Le dernier cri

« Elle a une âme », dit-on parfois. Et on serait presque étonné.

Autrefois toutes les maisons parlaient. Il y avait l’usure des tables ; les meubles et les bibelots en savaient « long comme ça » ; les draps étaient raccommodés ; on rafistolait ; la poussière elle-même participait à la conversation. Murmures rassurants. « Eléments essentiels au paysage humain » (Susan Sontag évoquant Rilke).

Tandis que la course folle au Nouveau (maisons froides, lisses et proprettes, cuisines « du dernier cri ») nous fait quasi orphelins —et la terre un monde de désolation.

Devant cette révolution permanente, l’âme se révolte parfois, voici le prix, voici le tourment : à qui son comprimé du soir, à qui son petit potager, à qui sa robe façon grand-maman, sa barbe XIXème, son dimanche au musée, sa soirée devant les vieilles anglaises.
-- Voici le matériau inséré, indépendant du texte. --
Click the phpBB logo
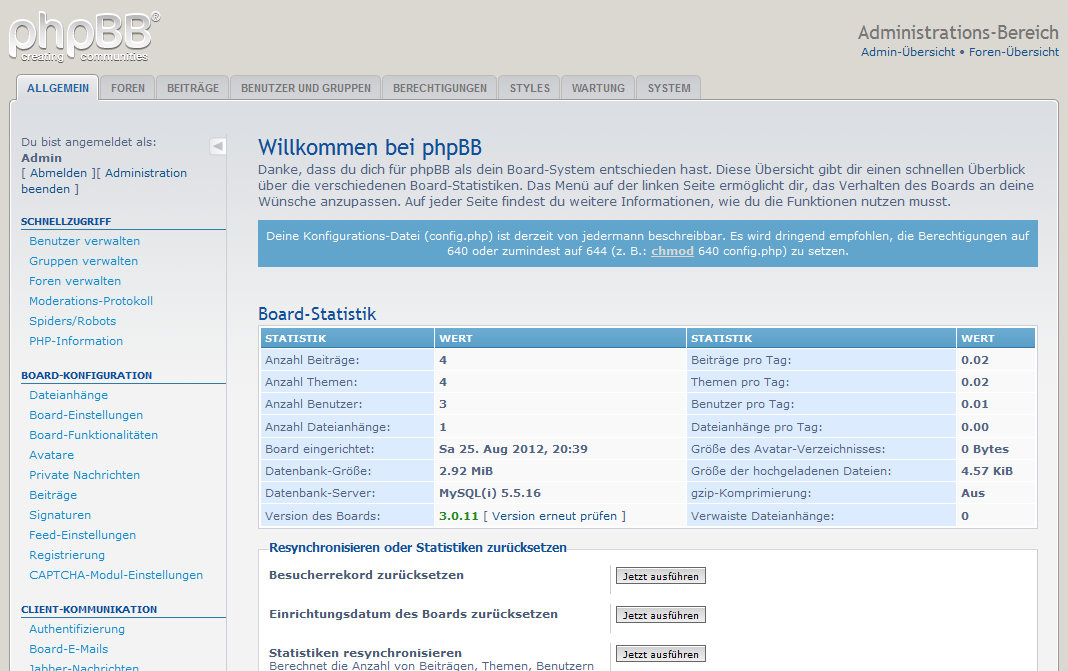Viewport: 1068px width, 671px height. (82, 36)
Il faut bien se rafistoler.

L’âme est-elle plus lente ? plus sobre ? plus raisonnable que la raison ? Tendons-lui l’oreille. Soyons démodés.

Il ne faut pas « abandonner les personnes dans le vide où les voix des ancêtres ne seraient plus audibles » Kundera

Il y a encore des maisons qui parlent. C’est un cri.

Chante à l’ange la louange du monde […], la chose simple qui, ayant pris forme de génération en génération, est devenue la nôtre et vit à côté de la main et dans le regard. […] Et ces choses […], elles veulent qu’au fond de notre cœur invisible nous les transformions —ô infini…— en nous ! quelle que soit finalement notre nature. Rilke, Elégies de Duino, IX.